“Very sadly, the world as a whole, and his neighbours in particular, have found they cannot trust President Putin which will make the resolution of the current crisis [in Ukraine] very much more difficult,” said the former British Foreign Secretary, Sir Malcolm Rifkind QC.
Sir Malcolm was delivering the annual Gladwyn Lecture at the Palace of Westminster in London on 14 March under the auspices of the Council for Education in the Commonwealth. The event coincided with Commonwealth Day.
The veteran Conservative, who was also a member of the Commonwealth’s Eminent Persons’ Panel, addressed two distinct but complementary themes, viz. the manner in which the British Empire evolved into the Commonwealth, a free association of 54 states, and how the Russian Government over the last 30 years, but especially under Vladimir Putin, has determined its relationship with the 14 new states which had, together with Russia, once formed the Soviet Union, the name adopted for the Russian Empire after 1917.
Yet another topical issue that Sir Malcolm addressed was “a major new challenge facing the Commonwealth, and the wider world, with particular reference to education, human rights and personal liberty,” namely the threats posed by a rising and muscular China.
Noting that Putin’s open aggression has not been limited to Ukraine, Sir Malcolm said: “Because of Russian military invasion Georgia has lost the two provinces of Abkhazia and South Ossetia which the Kremlin describes as independent states like Donetsk and Luhansk. Part of Moldova, in Transdniestra, has Russian troops which keep it locked in a frozen conflict. Until this year the worst example was the annexation of Crimea regardless of the will of its inhabitants and in breach of solemn international undertakings by Russia to respect Ukraine’s territorial integrity.”
It was Sir Malcolm’s view that “Russia, under Putin, had an alternative strategy it could have followed as regards its new independent neighbours. It could have held out the hand of friendship, respected their new status and offered to help them build new institutions and create a new society.”
That, pointed out Sir Malcolm, is to a great degree what the United Kingdom did when the British Empire broke up. “Starting with India and Pakistan, each of its dependencies and colonies became independent states. The result was that the British Empire evolved into the Commonwealth of Nations.”
If such a course had been pursued, the results would have been far more attractive:
“That should have been Putin’s policy especially as regards Ukraine and Belarus, fellow Slavs although with different national aspirations. If he had done so many Ukrainians might not have aspired to NATO membership. They would not have been frightened of Russia. Together with the new states of the Caucasus and Central Asia they might have become partners working with Russia for economic and social progress. Some, like Ukraine, might have chosen a close relationship with Western and Central Europe just as India has a close relationship with Russia or Pakistan with China.”
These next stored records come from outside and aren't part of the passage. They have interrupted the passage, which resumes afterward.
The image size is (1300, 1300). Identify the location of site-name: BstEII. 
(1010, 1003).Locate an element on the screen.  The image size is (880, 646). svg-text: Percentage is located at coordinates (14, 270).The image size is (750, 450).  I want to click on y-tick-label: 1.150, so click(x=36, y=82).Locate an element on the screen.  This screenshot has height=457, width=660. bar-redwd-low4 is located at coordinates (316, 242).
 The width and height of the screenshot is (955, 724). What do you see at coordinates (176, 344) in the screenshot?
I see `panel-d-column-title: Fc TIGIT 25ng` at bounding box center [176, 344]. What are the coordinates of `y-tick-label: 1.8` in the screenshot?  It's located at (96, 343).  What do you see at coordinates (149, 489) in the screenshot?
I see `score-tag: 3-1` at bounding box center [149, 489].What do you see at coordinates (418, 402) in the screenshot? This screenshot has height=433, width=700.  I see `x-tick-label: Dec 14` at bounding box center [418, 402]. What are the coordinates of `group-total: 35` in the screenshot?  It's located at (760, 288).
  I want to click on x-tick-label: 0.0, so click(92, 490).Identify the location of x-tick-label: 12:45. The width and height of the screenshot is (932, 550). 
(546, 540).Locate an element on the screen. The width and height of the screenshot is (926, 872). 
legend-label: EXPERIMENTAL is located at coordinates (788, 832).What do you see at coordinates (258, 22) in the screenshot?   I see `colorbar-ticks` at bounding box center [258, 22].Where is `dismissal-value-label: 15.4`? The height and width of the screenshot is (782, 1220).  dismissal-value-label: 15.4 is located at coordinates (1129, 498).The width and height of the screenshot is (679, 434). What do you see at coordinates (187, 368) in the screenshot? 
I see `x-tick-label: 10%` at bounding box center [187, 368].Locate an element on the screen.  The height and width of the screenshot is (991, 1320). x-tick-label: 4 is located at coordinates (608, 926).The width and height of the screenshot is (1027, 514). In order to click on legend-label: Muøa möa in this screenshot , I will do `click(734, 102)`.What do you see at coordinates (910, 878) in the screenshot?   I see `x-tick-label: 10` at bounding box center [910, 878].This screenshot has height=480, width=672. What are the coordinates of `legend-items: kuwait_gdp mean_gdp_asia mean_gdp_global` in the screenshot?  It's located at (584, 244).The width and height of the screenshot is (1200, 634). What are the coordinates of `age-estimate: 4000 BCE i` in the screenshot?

The contrast with the UK’s approach could not have been starker. “Britain … accepted the end of its empire in good grace, treated all its previous colonies and dependencies as friends, provided them with aid and supported their economic and social development, as we still do. The consequence has been that we have a Commonwealth of friends; so much so that 53 independent states have chosen to remain associated with the former colonial power and have welcomed the United Kingdom’s Queen as the Head of the Commonwealth, and the Prince of Wales, when he becomes King, as the next Head.”
Moving on to another of the themes of the lecture, Sir Malcolm drew attention to the “deep divide” that exists between “open, liberal and democratic countries and those that are not only authoritarian but ideological as well. The latter are, thankfully, few but as they include China they are of major significance to the world as a whole.”
Sir Malcolm gave a personal example to show how the Chinese leadership has an insufficient understanding of the principles on which truly free societies operate.
“When I was Foreign Secretary,” he said, “I met the Chinese Foreign Minister in Beijing to discuss Two Systems in One Country, for Hong Kong, which would happen in 1997. When I asked him whether the people of Hong Kong would continue to enjoy the Rule of Law after they became part of China, he told me not to worry. China believed in the Rule of Law. In China, he said, ‘the people must obey the law’.
“I informed him that when we referred to the Rule of Law it was not just the people who were under the law but the Government, and its Ministers, as well.
“That the Chinese Foreign Minister could not understand.”
Sir Malcolm referred to the “growing Chinese economic and financial stake in many Commonwealth countries as a reality which cannot be lost sight of. “This Chinese penetration,” he noted, “has been combined with the increasing use of Chinese surveillance through both software and hardware.”
Concluding his remarks, he underlined the “fundamental challenge between the free world and the dictatorships. As we meet, a massive invasion of free and democratic Ukraine is being undertaken on the orders of President Putin. His fellow dictator, Xi Jinping, has threatened an invasion of a free and democratic Taiwan.”
Against that backdrop, there was, asserted Sir Malcolm, a need for the Commonwealth to lead not follow, and to demonstrate by its own behaviour, nationally and internationally, that “a free and democratic world is the best prospect for mankind as a whole.” In doing so, he expressed his conviction that “education will be the key to [the Commonwealth’s] success.”
Venkat Iyer is the Editor of the Round Table Journal.